Tuesday, August 2, 2016

Fat Acceptance? Not a Fan ...


This is a subject that has me sooooooo conflicted.
I have been a fat child/adolescent/teen/adult/older adult.  I have hated myself, and I have lived outside my own life in many ways due to my weight and my feelings about my weight.  I have been mercilessly bullied by many people, including myself.  I bear the barely-scabbed scars of that abuse.
So, I *get* the whole *idea* of flying your fat flag proudly and owning your own life – eating what you want, wearing what you want, doing what you want.  I so want to applaud and embrace that, to celebrate the sense of freedom and ownership.  I want to laud their bravery and reward their beauty.
But, I can’t, because life does not work that way.
I am VERY close to 60 years old and, until 3 months ago, I weighed 300+ pounds.  My all-time high weight was somewhere north of 425 pounds.  I had no way to measure my weight; I finally had myself weighed on a meat scale to find out what my weight was.  I have dieted down to 202, and then ballooned back to 300.  I have hated, and cried, and eaten, and struggled, for 40+ years.
So, why can I not sign onto the “fat acceptance” bandwagon?
Because, when I look around me, I see VERY FEW people my weight who are older than me.  The simple truth is that you do not live a long life at 300+ pounds, or more, and I know that.  It is one of my primary motivators for keeping me on my current eating plan. 

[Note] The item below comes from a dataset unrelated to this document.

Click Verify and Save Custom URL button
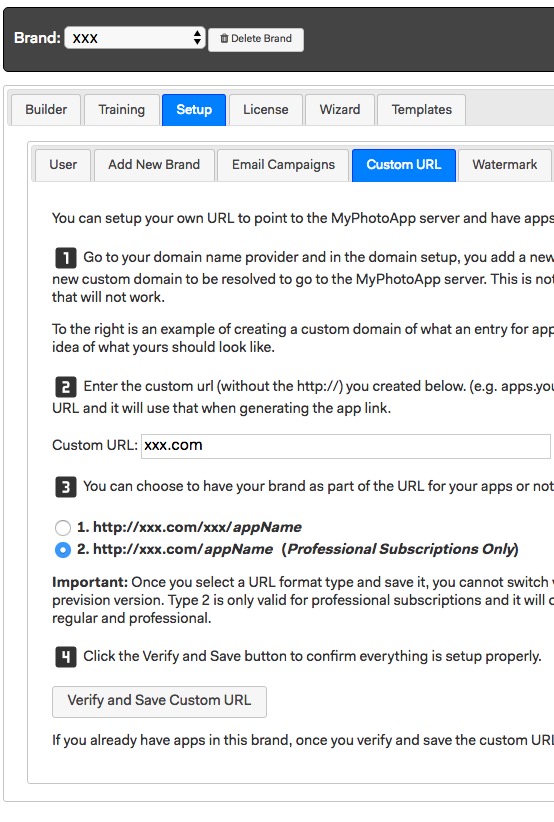The image size is (554, 822). click(159, 701)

This is the plain and simple truth:  morbidly obese people die from their obesity and from complications caused by or contributed to by their obesity.
When I see lovely young women celebrating their 200-, 250-, 300-lb. selves, I just see future health problems and short lives.  I see joint pain and loss of mobility.  I see loss of independence.  I see limited lives and limited futures.  I see pain.
I *know* these things.  I am battling back from myriad health problems and impaired mobility.  I fight through physical pain every day.
I cannot see the beauty, because I am too close to the pain.